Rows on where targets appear
---*---
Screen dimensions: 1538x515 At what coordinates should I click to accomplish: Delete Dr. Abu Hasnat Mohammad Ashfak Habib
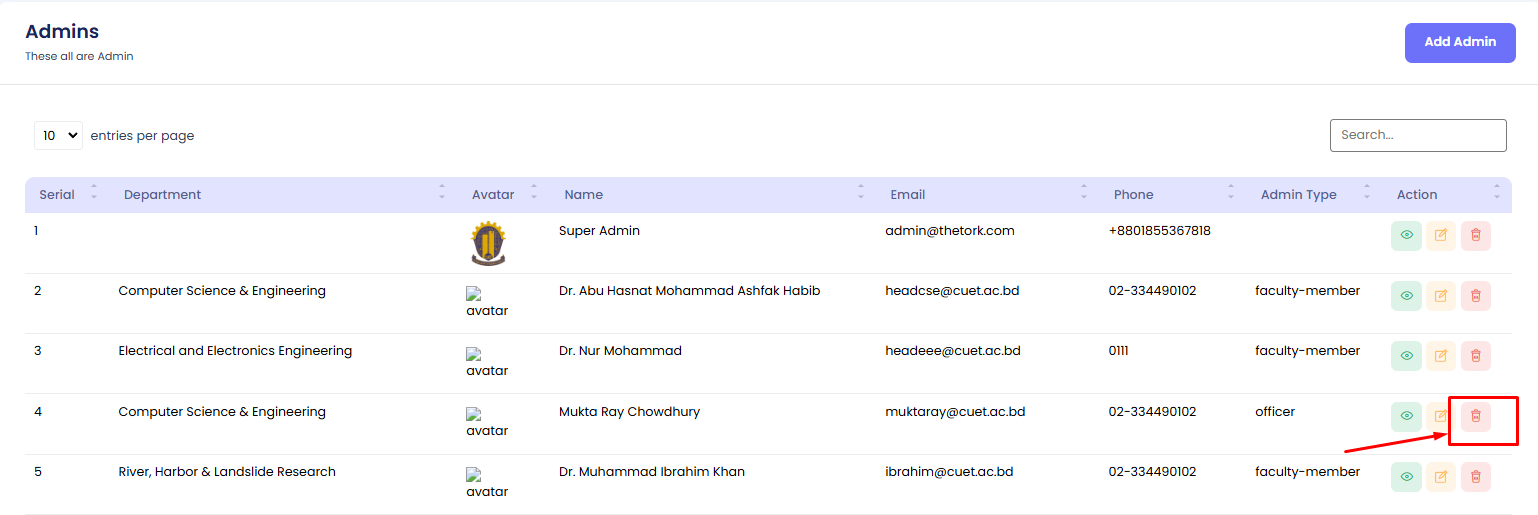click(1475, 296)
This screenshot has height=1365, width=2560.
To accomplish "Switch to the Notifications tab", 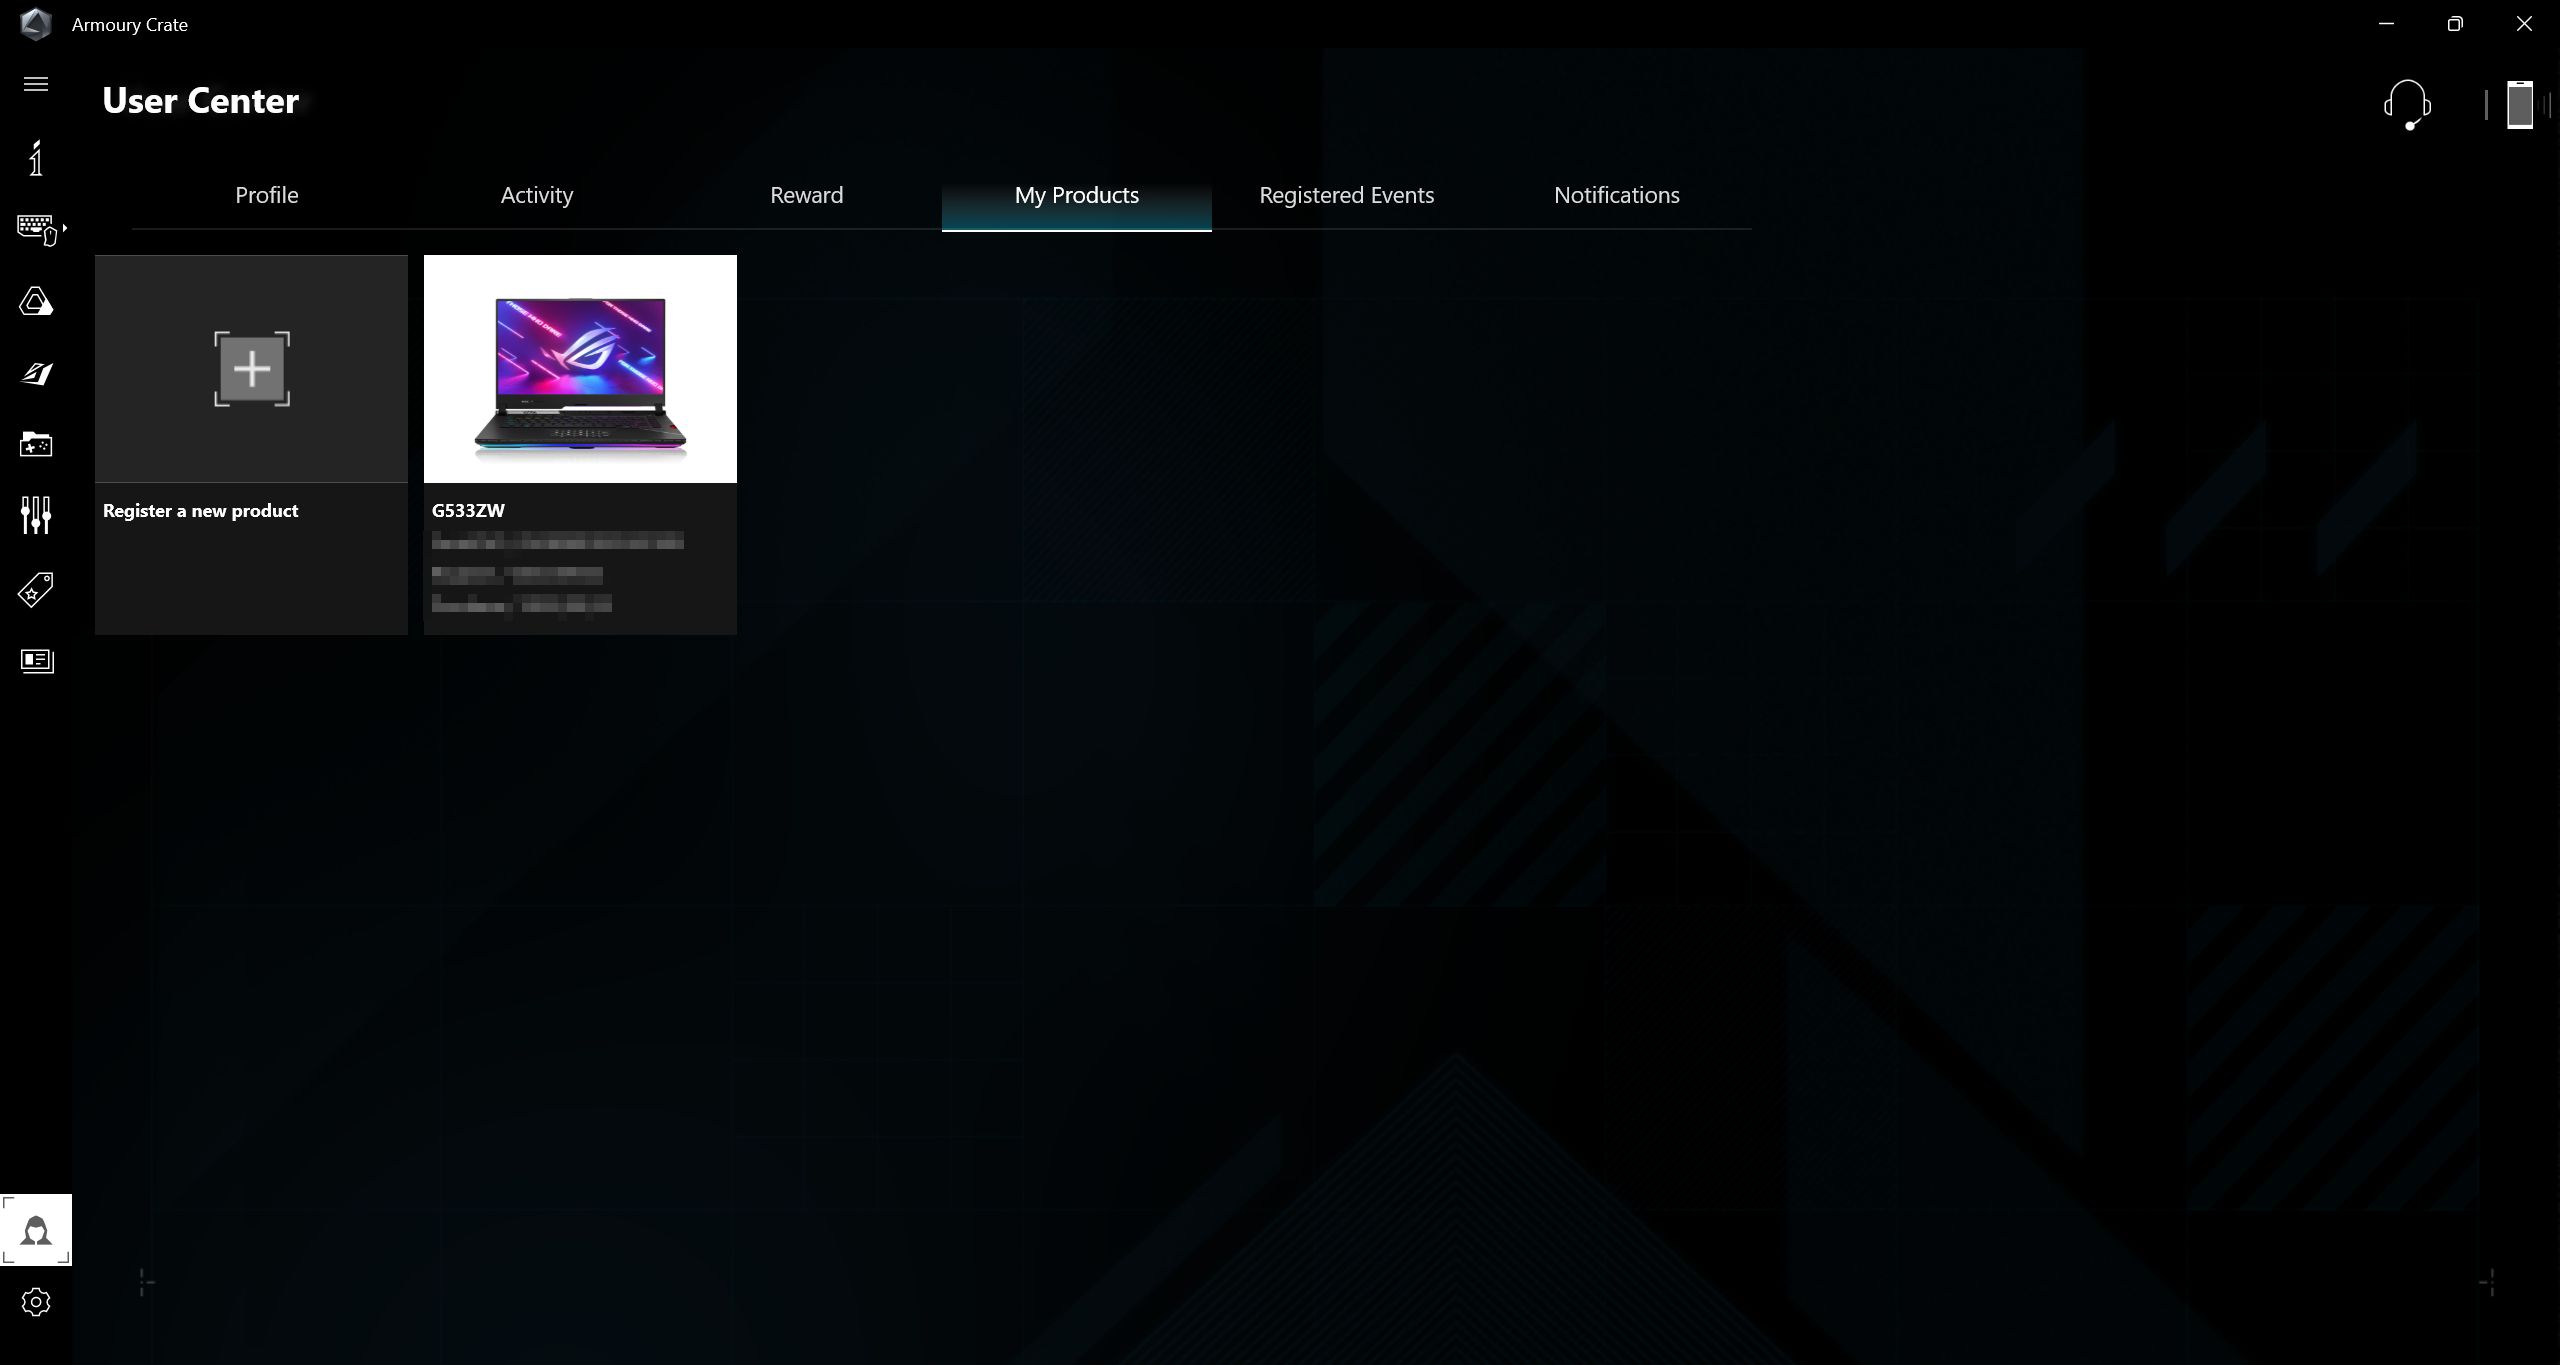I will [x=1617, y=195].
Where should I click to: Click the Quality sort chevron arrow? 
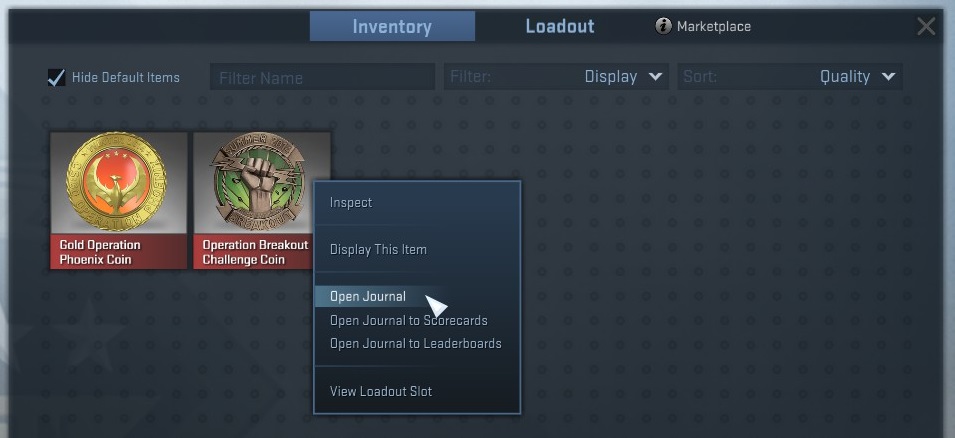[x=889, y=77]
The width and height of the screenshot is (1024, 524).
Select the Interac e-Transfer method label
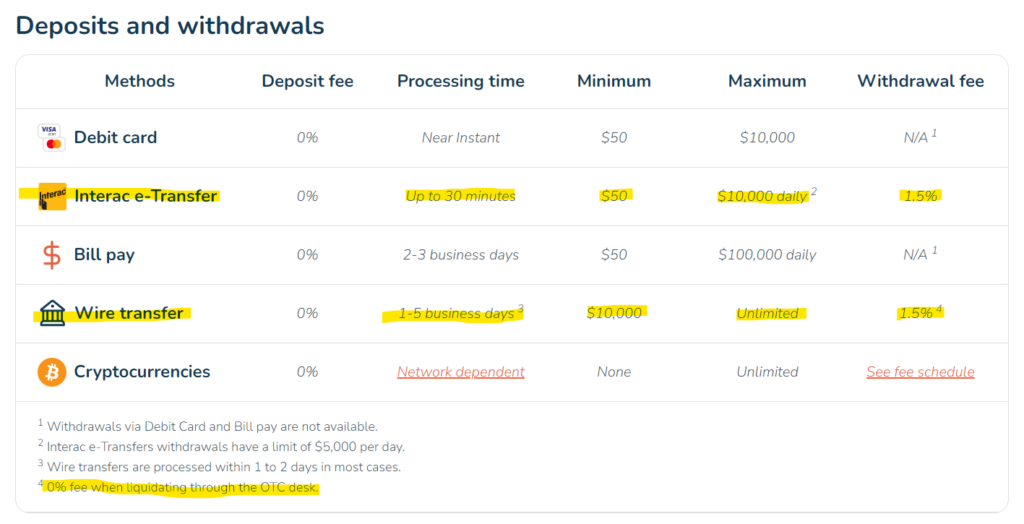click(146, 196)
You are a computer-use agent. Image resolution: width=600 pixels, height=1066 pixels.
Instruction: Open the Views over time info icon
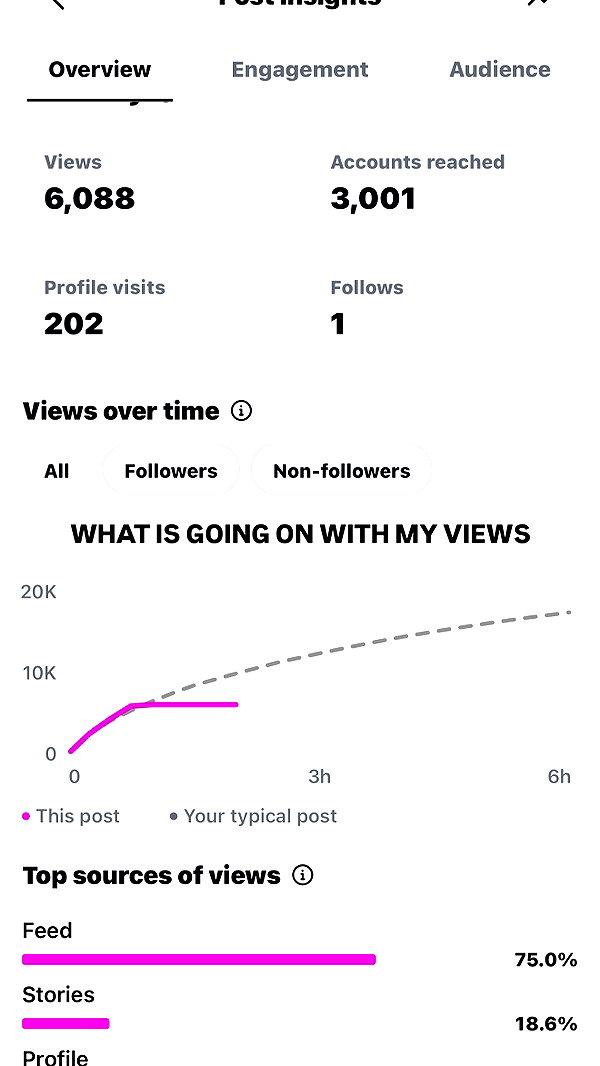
---*---
### DIRECTIVE:
Copy out the rows above, starting with the line containing "The width and" and continuing through the end of the rows, keeping every line word for word. Leave out the pictures.

### ANSWER TO THIS TASK:
The width and height of the screenshot is (1024, 524).
Select the Interac e-Transfer method label
click(146, 196)
You are a computer-use agent. Image resolution: width=600 pixels, height=1066 pixels.
Instruction: Open the Views over time info icon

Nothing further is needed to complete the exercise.